La segunda quizá no sea tan obvia: el crítico se debe a sí mismo, a su coherencia. Ser constante no es siempre fácil. Y no significa ser inflexible o no estar abierto al cambio, sino ser capaz de no traicionar las ideas propias. Es fácil dejarse llevar por las modas o sucumbir a la autocensura. En estos tiempos de corrección política imperante, es mucho más peligrosa la autocensura que la censura, inexistente  en los países democráticos, y ya que cada cual aporte en su cabeza todos los matices que quiera y entienda ‘censura’ y ‘democráticos’ como prefiera.

El crítico –y diría que casi cualquier persona que se diga pensante- debe estar alerta en este sentido y preguntarse siempre a sí mismo qué motivos reales le llevan a suscribir o defender una opinión, una valoración, una tesis.

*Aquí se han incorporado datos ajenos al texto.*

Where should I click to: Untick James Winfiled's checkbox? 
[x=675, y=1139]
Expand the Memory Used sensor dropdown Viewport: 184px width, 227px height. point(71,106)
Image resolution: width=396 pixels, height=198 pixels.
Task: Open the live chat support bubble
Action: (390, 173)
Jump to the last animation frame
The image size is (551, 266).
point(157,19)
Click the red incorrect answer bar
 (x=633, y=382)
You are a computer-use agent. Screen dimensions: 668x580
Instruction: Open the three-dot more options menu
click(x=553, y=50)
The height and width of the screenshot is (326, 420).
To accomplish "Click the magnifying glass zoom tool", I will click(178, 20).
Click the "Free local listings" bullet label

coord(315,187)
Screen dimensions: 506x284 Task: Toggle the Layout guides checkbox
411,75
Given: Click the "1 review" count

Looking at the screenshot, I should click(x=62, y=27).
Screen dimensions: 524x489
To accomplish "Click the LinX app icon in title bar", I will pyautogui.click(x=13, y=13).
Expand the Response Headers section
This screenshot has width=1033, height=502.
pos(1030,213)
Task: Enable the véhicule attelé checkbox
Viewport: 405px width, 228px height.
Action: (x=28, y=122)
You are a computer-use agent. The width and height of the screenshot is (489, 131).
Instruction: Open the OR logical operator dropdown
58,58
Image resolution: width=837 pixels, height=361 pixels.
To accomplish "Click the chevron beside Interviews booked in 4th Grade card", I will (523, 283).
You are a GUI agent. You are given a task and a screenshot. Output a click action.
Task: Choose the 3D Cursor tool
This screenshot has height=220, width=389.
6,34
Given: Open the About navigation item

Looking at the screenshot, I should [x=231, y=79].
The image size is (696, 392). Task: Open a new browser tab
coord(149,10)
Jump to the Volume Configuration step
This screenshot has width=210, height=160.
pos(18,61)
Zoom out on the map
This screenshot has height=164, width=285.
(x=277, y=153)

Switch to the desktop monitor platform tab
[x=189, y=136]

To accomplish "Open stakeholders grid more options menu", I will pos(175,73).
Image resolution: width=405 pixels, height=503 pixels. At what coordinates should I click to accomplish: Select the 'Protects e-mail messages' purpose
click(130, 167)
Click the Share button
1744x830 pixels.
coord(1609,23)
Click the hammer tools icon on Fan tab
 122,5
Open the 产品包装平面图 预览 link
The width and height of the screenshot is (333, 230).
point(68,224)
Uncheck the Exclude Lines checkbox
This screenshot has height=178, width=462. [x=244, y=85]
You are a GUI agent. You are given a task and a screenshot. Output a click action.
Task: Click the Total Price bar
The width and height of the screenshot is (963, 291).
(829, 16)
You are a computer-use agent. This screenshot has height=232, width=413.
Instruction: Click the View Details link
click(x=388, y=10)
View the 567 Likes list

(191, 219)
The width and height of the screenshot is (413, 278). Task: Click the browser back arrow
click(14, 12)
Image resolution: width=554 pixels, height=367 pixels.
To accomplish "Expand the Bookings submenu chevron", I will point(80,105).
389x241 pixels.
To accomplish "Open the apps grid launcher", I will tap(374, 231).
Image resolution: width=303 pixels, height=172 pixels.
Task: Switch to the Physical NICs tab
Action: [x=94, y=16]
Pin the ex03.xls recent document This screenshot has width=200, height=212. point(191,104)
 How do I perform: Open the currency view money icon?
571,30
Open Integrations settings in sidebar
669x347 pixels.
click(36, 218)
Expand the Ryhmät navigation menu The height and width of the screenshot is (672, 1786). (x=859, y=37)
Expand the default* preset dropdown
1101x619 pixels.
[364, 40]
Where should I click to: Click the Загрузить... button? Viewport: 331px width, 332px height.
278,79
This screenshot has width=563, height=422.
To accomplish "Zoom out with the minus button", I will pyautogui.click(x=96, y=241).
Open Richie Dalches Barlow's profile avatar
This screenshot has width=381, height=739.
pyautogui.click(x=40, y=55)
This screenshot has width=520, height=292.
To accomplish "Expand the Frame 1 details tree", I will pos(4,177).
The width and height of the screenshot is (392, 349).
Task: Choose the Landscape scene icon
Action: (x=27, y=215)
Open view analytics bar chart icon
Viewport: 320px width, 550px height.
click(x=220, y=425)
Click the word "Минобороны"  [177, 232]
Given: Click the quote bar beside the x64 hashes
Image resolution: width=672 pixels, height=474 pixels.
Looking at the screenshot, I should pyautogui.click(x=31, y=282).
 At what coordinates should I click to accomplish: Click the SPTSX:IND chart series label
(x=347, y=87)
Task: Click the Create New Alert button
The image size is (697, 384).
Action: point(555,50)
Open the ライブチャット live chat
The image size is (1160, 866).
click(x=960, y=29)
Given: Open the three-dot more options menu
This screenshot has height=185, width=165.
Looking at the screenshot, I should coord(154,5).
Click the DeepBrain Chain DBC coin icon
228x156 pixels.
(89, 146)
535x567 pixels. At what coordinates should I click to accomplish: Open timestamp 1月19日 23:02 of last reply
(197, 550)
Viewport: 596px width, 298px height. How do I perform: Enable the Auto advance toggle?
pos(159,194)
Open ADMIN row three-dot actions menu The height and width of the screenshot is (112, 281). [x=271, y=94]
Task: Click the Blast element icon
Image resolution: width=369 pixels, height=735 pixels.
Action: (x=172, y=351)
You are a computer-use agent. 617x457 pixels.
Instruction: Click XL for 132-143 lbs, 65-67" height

«Es fácil dejarse llevar por las modas o sucumbir a la autocensura . En estos tiempos de corrección política imperante, ésta es mucho más peligrosa que la censura, inexistente en las democracias».

La tercera responsabilidad tiene que ver con la función documental y testimonial de la crítica: hablamos de un género periodístico, pero también de una herramienta de influencia y cambio, quizá no a corto plazo, pero sí de fondo. Teatro y crítica han ido de la mano durante siglos: la segunda retrataba al primero, decía no ya qué ocurrió tal día en tal escenario, sino, años, décadas después, cómo era la sociedad de ese momento, qué movía a sus gentes, qué aplaudían o pateaban –cuando pateaban-, con qué se mocionaban, cómo se escribía, representaba y actuaba… y también cómo eran sus críticos. Nos guste o no, otros nos mirarán, revisarán y sacarán conclusiones. Ser fiel a tu momento no es una atadura, en ese sentido, sino un privilegio y una obligación. Lo contrario es vivir anclado al pasado o a la mentira. ¿Y ser de los que van por delante? Ir varios pasos por delante y acertar está reservado a unos pocos. El resto parecemos presuntuosos al intentarlo. Para la mayoría de los mortales estar al día es bastante complejo ya, más en este mundo cambiante, más que nunca diría.

Yo firmo ahora si logro ser responsable con mis lectores –alguno habrá-, coherente con mi pensamiento y consistente con el mundo en el que vivo. En eso estoy, no sé si lo consigo. Como en casi todo, supongo que unos días más y otros menos.